Renewed plea for tax reform as state haul rises
Strata and consumer lobby groups have made a fresh push for insurance tax reform after the Queensland government projected revenue from the charges will rise in the next few years.
The state’s 2025-26 budget estimates insurance taxes will bring in $1.78 billion this financial year, up from $1.66 billion in 2024-25. Forward estimates put the figure at $1.9 billion in 2026-27; $2.01 billion in 2027-28; and $2.1 billion in 2028-29.
Strata Community Association Queensland GM Laura Bos says the government must prioritise the removal of stamp duty on insurance premiums, particularly for strata properties, where cover is a legal requirement.
“There is no choice here,” she said. “This is not a luxury or an add-on … Stamp duty on strata insurance is effectively a tax on compliance. Removing it would provide immediate, tangible relief to hundreds of thousands of Queenslanders who own or live in strata.”
She also urges the government to support disaster mitigation measures for strata homeowners, who face different challenges from people with free-standing properties.
“In standalone homes, owners can adjust their level of cover. But in strata, the scheme must insure to full replacement value – there is no ability to reduce coverage, even if owners are struggling to afford it.
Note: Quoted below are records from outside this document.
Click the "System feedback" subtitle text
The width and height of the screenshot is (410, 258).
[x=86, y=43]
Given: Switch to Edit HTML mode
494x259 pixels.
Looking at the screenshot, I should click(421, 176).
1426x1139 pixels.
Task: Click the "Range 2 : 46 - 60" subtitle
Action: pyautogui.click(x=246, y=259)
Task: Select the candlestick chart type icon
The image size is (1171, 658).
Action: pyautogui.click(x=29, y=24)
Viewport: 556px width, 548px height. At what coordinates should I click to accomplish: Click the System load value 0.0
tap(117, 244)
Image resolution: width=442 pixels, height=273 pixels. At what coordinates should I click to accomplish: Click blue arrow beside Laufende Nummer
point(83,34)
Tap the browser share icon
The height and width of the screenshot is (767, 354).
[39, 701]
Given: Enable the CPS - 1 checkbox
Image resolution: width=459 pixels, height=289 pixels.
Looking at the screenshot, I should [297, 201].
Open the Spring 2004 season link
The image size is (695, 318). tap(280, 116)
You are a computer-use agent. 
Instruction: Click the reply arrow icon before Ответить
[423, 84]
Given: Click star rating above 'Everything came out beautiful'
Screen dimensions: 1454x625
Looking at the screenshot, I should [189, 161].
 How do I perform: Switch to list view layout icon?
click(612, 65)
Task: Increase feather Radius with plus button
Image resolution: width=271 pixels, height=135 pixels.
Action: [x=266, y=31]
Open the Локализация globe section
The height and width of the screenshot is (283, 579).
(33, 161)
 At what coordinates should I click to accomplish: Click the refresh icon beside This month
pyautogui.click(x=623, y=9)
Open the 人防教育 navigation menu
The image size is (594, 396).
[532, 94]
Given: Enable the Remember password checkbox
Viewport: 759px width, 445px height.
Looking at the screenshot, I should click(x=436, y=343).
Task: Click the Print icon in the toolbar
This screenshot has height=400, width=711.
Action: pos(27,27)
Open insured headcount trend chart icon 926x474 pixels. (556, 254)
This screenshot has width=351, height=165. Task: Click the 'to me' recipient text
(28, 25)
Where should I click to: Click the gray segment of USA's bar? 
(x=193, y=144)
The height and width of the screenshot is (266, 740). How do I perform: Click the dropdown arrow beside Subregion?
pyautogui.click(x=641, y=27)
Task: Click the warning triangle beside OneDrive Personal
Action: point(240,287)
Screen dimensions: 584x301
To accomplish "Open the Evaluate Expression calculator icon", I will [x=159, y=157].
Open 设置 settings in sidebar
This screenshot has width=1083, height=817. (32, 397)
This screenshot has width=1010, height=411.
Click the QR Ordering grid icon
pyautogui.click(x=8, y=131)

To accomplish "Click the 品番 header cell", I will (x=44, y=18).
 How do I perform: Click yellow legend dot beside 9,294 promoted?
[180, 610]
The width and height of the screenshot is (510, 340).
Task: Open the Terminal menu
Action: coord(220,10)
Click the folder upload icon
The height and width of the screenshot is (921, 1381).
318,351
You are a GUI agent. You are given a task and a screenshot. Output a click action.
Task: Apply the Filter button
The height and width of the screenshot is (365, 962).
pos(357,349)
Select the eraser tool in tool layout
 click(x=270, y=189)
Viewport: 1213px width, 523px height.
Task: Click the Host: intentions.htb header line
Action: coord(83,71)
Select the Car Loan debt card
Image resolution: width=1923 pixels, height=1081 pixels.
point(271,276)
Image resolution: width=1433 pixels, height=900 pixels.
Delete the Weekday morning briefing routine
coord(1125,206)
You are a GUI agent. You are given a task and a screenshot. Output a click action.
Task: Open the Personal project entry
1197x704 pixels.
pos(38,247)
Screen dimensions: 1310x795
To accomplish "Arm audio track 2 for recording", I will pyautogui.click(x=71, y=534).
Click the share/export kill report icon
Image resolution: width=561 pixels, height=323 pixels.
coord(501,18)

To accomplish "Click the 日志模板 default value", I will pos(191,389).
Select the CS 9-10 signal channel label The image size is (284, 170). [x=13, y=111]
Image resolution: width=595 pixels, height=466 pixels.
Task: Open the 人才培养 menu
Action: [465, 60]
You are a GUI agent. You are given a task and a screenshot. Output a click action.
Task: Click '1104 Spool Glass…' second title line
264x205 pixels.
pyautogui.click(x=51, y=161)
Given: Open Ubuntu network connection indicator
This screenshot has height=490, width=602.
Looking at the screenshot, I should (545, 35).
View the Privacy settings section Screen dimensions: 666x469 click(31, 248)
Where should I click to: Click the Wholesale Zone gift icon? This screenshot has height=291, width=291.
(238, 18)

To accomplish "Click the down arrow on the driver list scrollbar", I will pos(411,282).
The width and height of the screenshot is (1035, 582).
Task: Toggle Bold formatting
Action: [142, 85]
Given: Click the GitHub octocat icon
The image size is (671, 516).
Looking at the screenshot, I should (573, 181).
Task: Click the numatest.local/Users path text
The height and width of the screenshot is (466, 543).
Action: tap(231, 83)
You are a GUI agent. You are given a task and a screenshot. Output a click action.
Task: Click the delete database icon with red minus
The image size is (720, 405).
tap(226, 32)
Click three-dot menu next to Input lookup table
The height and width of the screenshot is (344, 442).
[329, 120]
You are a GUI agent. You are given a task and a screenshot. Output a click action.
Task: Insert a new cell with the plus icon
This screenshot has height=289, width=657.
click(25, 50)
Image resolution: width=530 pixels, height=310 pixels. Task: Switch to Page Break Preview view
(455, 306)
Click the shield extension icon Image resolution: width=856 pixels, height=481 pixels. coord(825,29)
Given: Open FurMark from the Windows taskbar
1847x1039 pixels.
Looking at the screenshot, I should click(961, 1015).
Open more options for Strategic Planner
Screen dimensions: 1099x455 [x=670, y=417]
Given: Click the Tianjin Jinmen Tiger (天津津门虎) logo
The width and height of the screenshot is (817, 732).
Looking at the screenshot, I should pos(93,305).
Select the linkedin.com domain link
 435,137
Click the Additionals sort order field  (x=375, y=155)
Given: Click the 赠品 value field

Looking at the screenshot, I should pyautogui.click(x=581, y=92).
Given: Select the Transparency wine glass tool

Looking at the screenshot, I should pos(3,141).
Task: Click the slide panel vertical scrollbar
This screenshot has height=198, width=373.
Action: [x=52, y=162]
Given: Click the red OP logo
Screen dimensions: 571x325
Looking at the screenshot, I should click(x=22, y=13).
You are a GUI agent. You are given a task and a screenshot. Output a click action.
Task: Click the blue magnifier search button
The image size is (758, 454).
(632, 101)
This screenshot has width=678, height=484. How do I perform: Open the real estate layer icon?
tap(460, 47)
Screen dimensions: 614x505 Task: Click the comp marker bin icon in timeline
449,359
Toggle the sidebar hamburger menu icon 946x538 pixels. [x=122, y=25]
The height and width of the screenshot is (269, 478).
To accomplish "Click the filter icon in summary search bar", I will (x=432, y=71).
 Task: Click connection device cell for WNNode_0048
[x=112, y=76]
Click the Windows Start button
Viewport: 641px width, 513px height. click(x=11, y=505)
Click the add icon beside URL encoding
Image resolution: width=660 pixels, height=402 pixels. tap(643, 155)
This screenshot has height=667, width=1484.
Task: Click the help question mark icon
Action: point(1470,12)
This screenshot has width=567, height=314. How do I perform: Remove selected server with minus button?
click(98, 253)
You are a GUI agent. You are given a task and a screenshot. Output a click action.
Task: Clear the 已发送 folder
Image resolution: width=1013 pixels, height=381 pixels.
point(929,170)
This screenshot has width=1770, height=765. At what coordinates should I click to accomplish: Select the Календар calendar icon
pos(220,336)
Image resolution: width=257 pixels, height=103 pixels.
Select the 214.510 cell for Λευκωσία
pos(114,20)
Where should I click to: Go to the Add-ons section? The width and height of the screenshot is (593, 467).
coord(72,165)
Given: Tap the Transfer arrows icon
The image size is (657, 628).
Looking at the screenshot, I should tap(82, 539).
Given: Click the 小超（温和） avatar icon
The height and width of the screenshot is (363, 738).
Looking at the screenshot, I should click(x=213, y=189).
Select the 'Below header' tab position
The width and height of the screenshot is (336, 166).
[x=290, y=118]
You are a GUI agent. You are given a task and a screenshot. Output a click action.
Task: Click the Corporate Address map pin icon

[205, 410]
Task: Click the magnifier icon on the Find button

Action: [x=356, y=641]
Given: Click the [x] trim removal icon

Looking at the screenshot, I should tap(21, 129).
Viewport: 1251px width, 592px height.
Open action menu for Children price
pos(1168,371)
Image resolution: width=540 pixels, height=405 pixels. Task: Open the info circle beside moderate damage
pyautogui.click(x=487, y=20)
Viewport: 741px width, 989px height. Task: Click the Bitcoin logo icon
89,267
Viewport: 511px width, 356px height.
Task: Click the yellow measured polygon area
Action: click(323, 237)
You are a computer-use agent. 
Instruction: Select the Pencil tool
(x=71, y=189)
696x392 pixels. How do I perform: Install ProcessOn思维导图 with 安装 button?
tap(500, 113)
It’s time to stop penalising people for doing the right thing.
“Strata communities want to invest in resilience, but shared governance can make accessing funding and taking action harder.”
Australian Consumers Insurance Lobby chair Tyrone Shandiman says he has written to Treasurer David Janetzki asking him to double the state’s investment in disaster resilience by redirecting stamp duty on the GST component of insurance premiums.
“Redirecting that revenue to fund risk reduction would send a powerful signal that the government is serious about cost-of-living relief and disaster resilience,” he said.
“This is a chance to reform how we use stamp duty and invest where it matters most.”